**INSTRUCTIONS TO FOLLOW:**
Only lines containing the string "click" belong in the answer; find them in the records and copy them.

DATA START

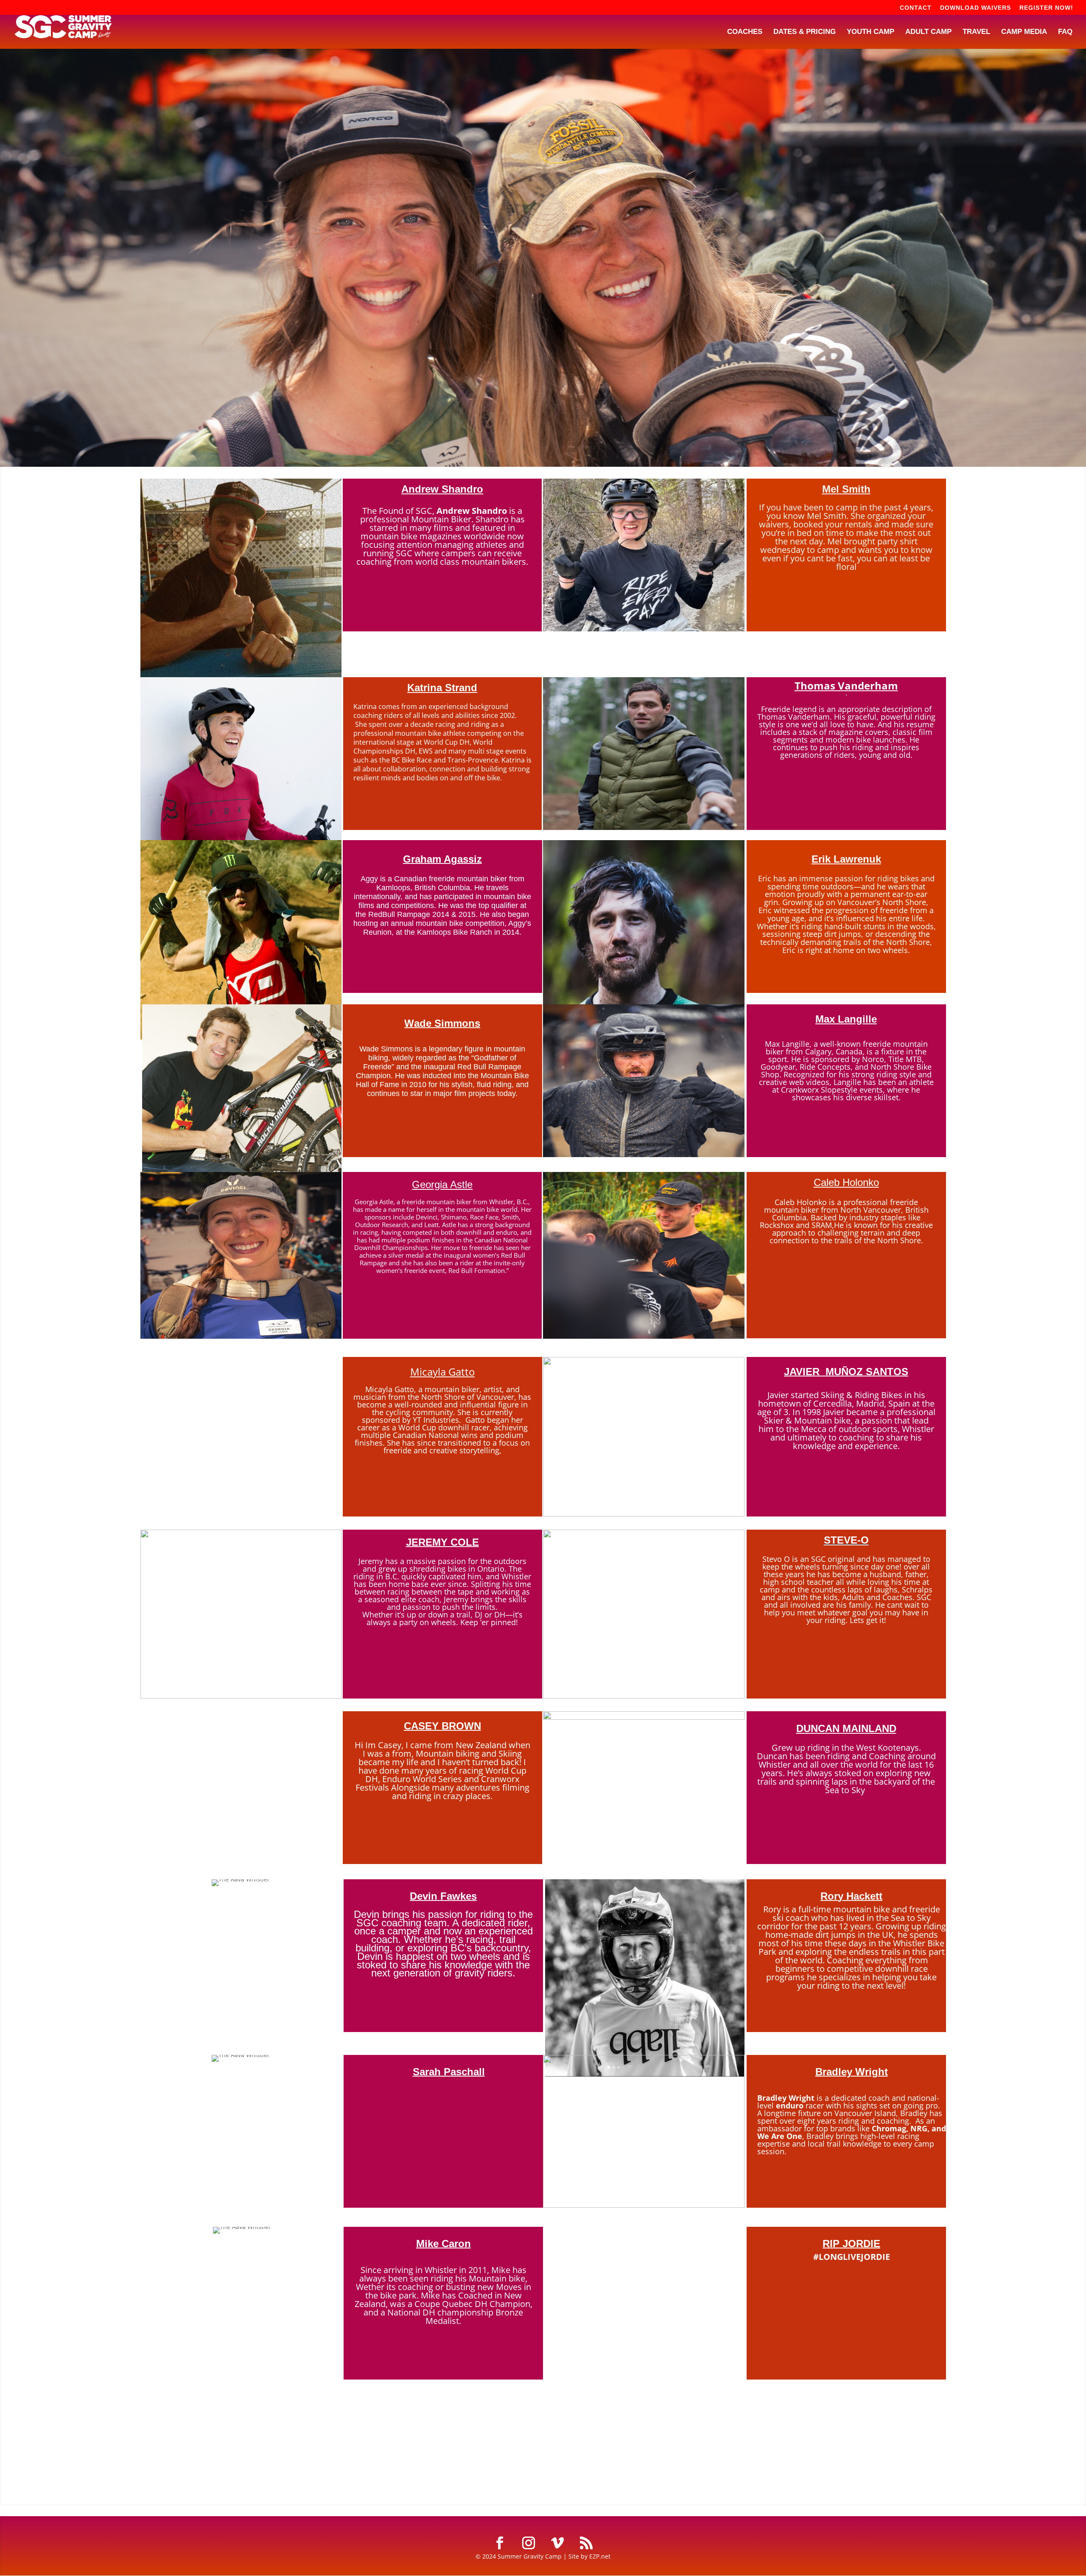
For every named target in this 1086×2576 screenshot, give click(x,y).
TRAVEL (976, 32)
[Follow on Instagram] (528, 2543)
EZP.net (599, 2556)
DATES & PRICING (804, 32)
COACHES (744, 32)
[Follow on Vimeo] (557, 2543)
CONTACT (916, 8)
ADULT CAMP (928, 32)
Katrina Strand (442, 687)
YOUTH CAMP (870, 32)
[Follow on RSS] (586, 2543)
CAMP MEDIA (1024, 32)
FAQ (1065, 32)
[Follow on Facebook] (499, 2543)
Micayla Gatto (442, 1372)
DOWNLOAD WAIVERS (975, 8)
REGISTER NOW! (1046, 8)
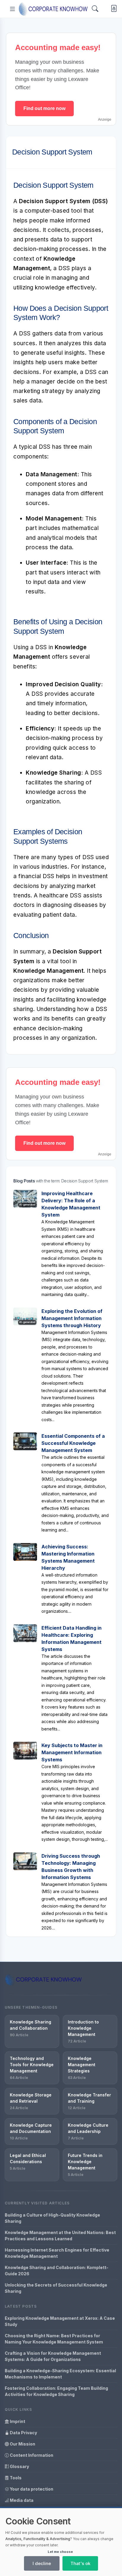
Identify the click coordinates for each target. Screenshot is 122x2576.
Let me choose (60, 2552)
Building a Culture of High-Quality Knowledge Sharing (52, 2218)
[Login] (112, 9)
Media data (21, 2500)
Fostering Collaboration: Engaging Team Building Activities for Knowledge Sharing (56, 2391)
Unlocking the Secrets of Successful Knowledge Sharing (56, 2288)
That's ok (80, 2563)
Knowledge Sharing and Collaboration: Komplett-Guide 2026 (56, 2270)
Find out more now (44, 108)
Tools (15, 2477)
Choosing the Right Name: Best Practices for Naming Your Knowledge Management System (54, 2338)
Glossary (19, 2466)
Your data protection (31, 2488)
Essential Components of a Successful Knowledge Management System (73, 1443)
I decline (42, 2563)
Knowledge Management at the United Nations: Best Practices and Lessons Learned (60, 2235)
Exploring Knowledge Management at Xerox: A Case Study (60, 2321)
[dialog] (61, 2542)
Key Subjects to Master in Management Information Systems (71, 1752)
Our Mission (22, 2443)
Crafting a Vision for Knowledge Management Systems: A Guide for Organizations (53, 2356)
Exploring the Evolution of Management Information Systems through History (71, 1318)
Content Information (31, 2455)
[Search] (95, 8)
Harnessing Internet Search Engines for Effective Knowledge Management (57, 2253)
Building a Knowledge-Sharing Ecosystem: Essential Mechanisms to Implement (60, 2373)
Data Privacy (23, 2432)
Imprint (17, 2421)
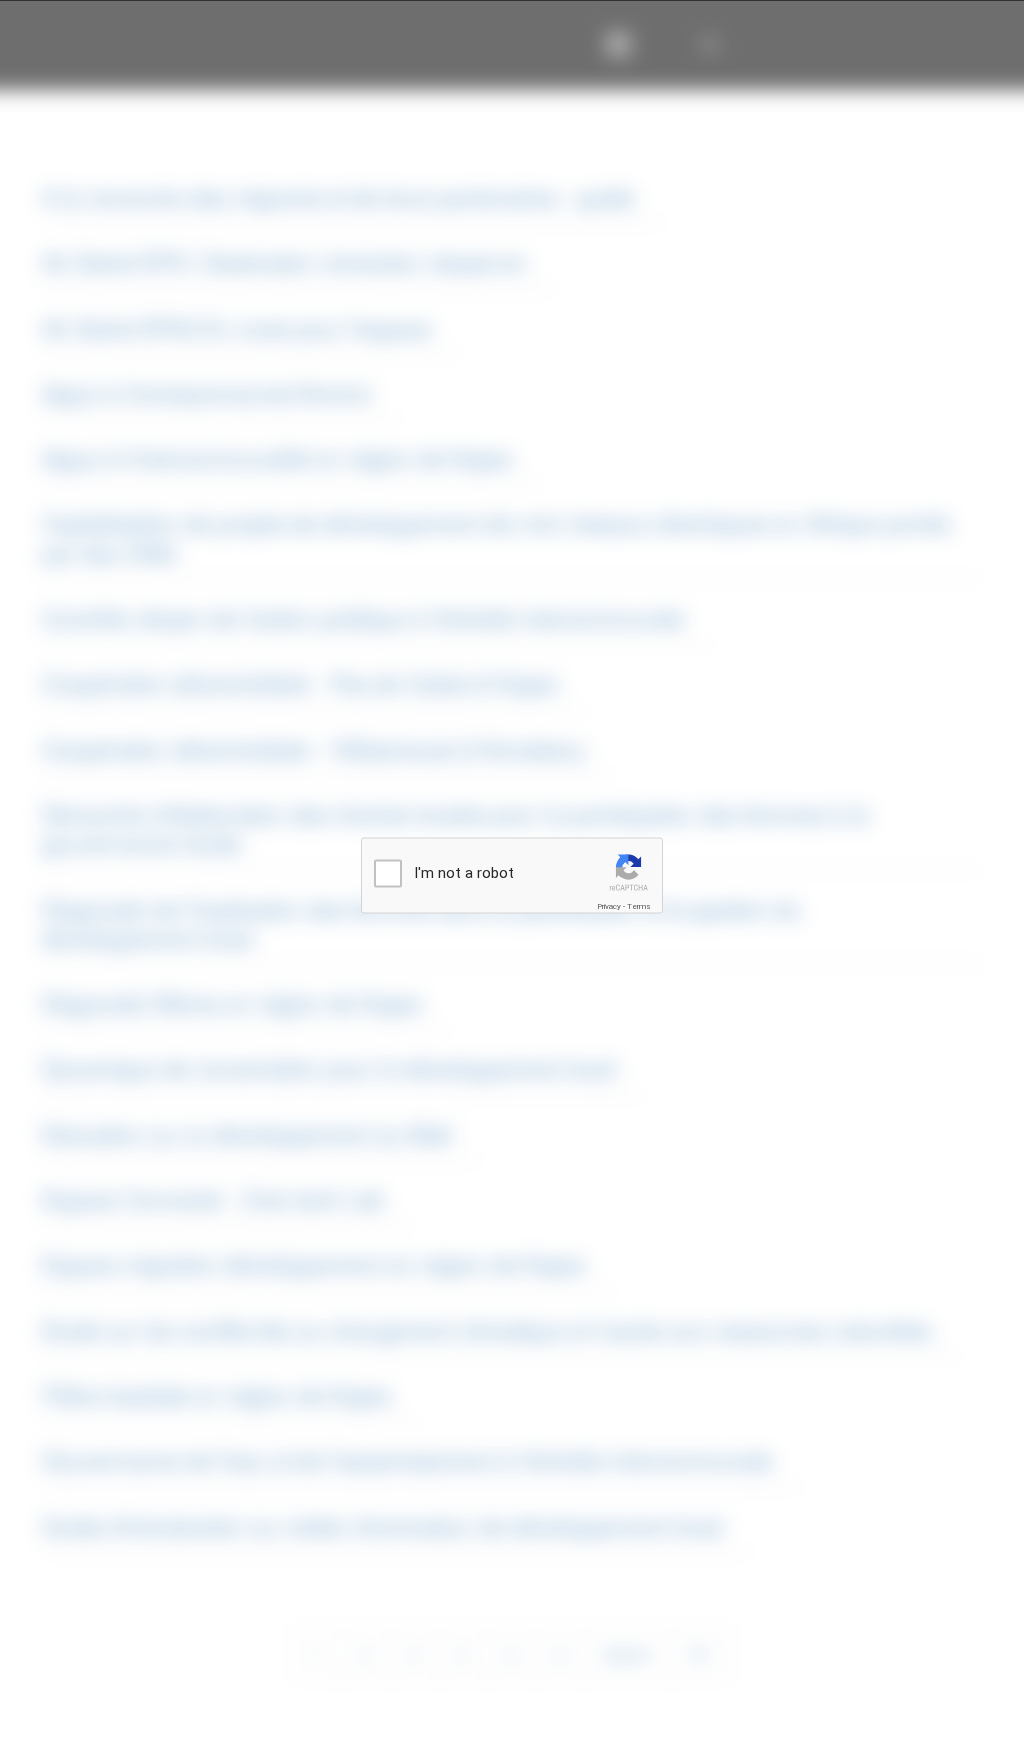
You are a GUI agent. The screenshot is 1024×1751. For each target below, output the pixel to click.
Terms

DATA END

**FINISHED EXERCISE:**
For every named target in this 1086×2576 screenshot, give click(x,y).
Identify the click coordinates for each target. Screenshot is 122x2576.
You are a GUI agent. The screenshot is 1024×1751. For each target below, output the pixel to click.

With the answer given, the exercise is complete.